MOST gardeners like to experiment with new, different or unusual types of plants.

I'm almost addicted to doing this.

I search catalogues for plants or seeds, or dedicated gardeners occasionally send me samples of seeds religiously saved by their families for generations.

Anyway, in October last year, I was looking at an area of ex-lawn, where I'd dug up the grass and worked the soil.

I was running out of time to plant it out and there was every chance it would become a neglected area full of weeds.

So I thought why not try out as many different types of pumpkins and winter squashes as I could fit in?

So I wandered through seed racks and studied the catalogues, then added a few seeds previously saved from outstanding croppers.

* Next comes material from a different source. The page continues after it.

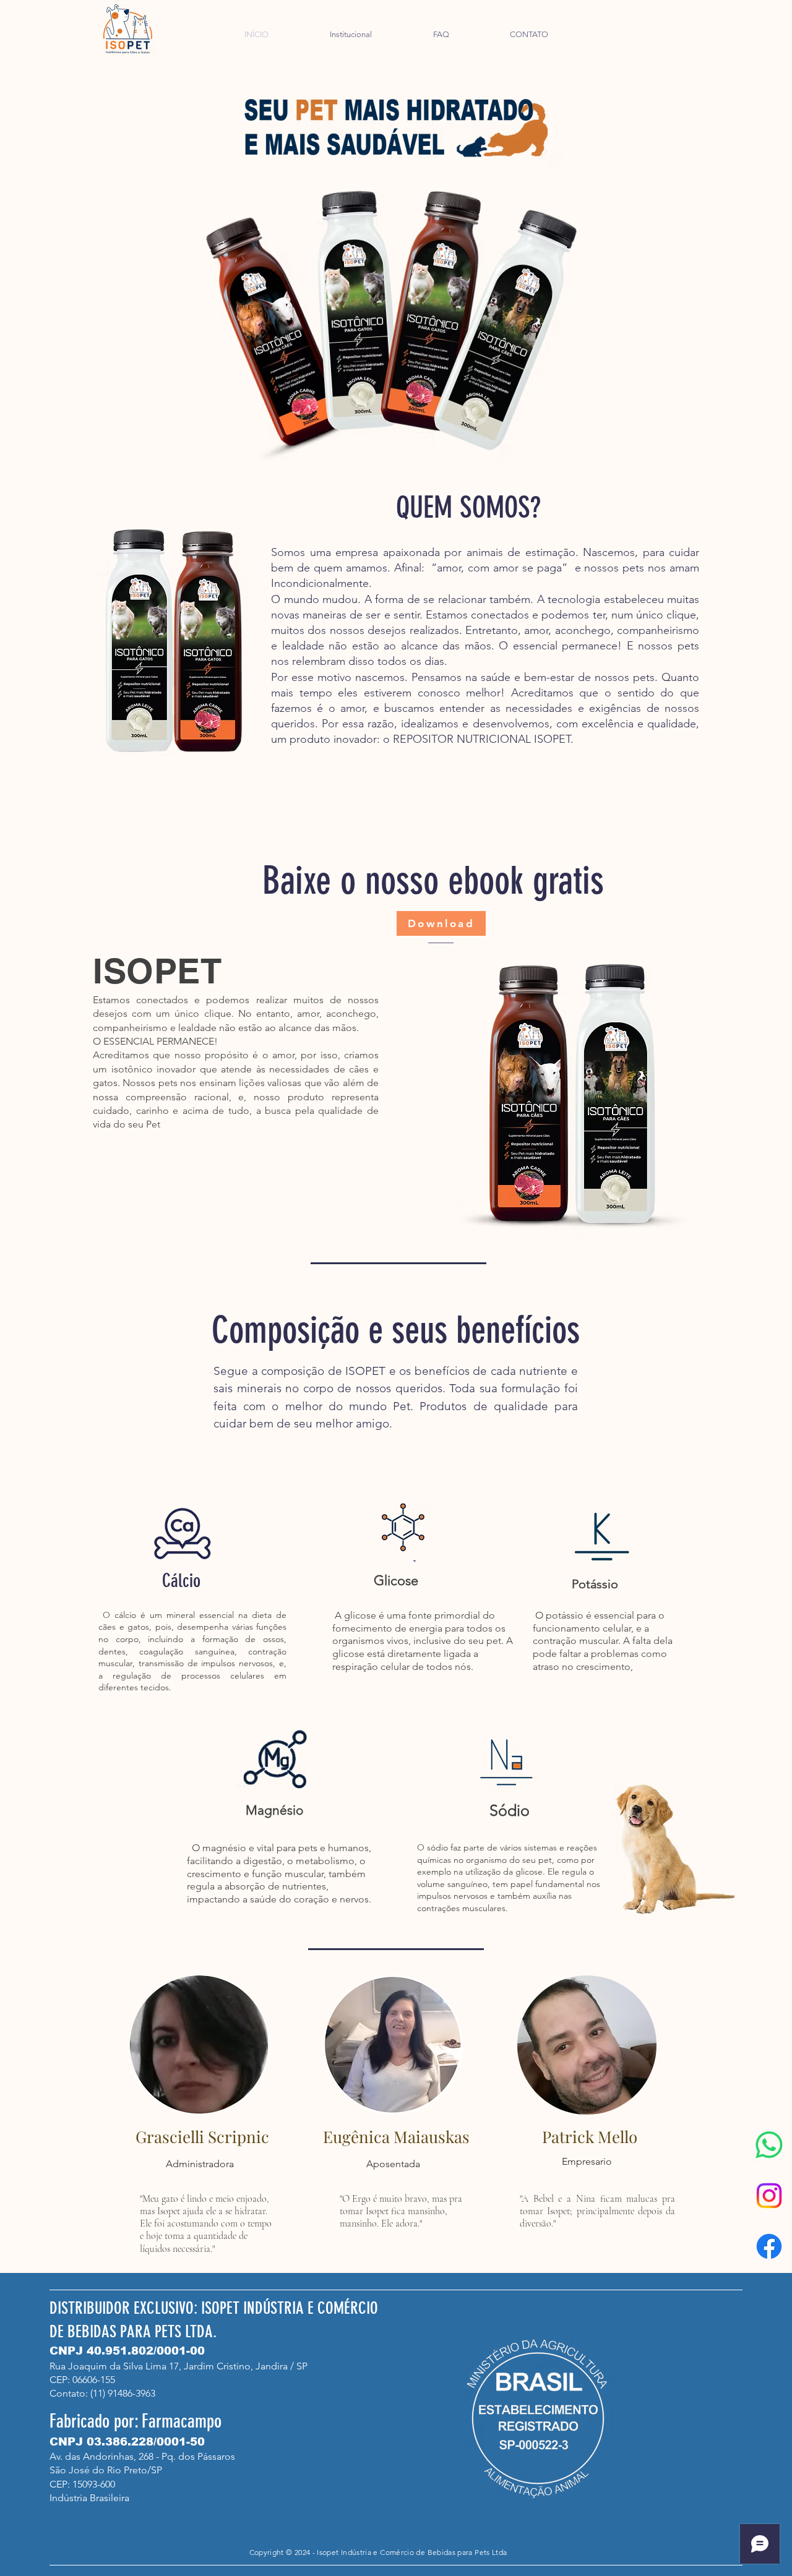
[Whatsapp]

Then I went to work dumping bags of sheep manure in heaps all over the big bed.

Added to these were shovelfuls of pelletised chook manure, blood and bone, mushroom compost and at least one good fistful of sulphate of potash per heap.

Each pile of magnificent nutrient was dug in and thoroughly mixed deeply into the soil and watered heavily.

I even added diluted fish emulsion and seaweed concentrate and left everything to settle for a couple of days.

In went the seeds, four to every heap of nourishment.

The varieties included Austrian oilseed (lovely sweet flesh and amazingly hull-less seeds for roasting and delicious eating), blue hubbard winter squash, green hubbard, Long Island cheese (huge flattish, cheese-shaped pumpkins), pink banana jumbo, sugar pie and Thelma Sanders sweet potato (grapefruit-sized, superbly sweet, heavily ridged golden fruit).

And there was also table king acorn (small, pale-green fruit on small bushy plants) and of course the great, reliable long-keepers Queensland blue and sweet grey as safety precautions.

I've never seen growth like it.

The ex-lawn bed is now a sea of massive pumpkin and winter squash foliage.

Weeds have Buckley's hope of competing.

And everywhere are developing fruits of all sizes and every possible colour.

But I also made a gormless blunder.

After digging up a metre-wide strip of detested lawn, four metres long in early spring, I dashed out and foolishly bought a bundle of miserable-looking raspberry plants.

Against my better judgment I shoved them into the suitably enriched soil of the strip.

It's true we were denuded with massive rainfalls at the time and the ground remained cold and saturated for another three weeks.

And virtually nothing happened. The dead-looking sticks remained dead. Just one raspberry plant survived.

Desperately I dashed off and bought some absurdly expensive potted strawberry runners.

At least they were coming into flower, so they went in.

Then something strange happened.

A single pumpkin plant appeared among the new strawberry plants, well before all the others had been even started. And I'm always curious, because it definitely was not sown by me.

So I controlled myself and let the thing survive.

And boy did the bloomin' thing grow.

The runners started to stretch out across the adjoining grass. I've never seen so many early pumpkin flowers - a handful of silly-looking, almost useless males but countless fruit-bearing females.

The bees went berserk and soon the weirdest-looking pumpkins started to form and swell rapidly.

I recognised them of course, the old-fashioned Turkish turban.

They may have an odd shape, but they are marvellously delicious to eat.

And they keep well. Now from that one chance seedling I can count up to 30 Turkish turban pumpkins and the plant is still forming more.

I've pinched out all the ends of the runners, but the side-shoots are already carrying lots more female flowers.

Things are getting desperate in my veggie patch.

I've never seen so many pumpkins in one place.

It looks like pumpkin pie, roast pumpkin and pumpkin soup for every meal in our house until next Christmas at least - and worse still the soup freezes to perfection. Help!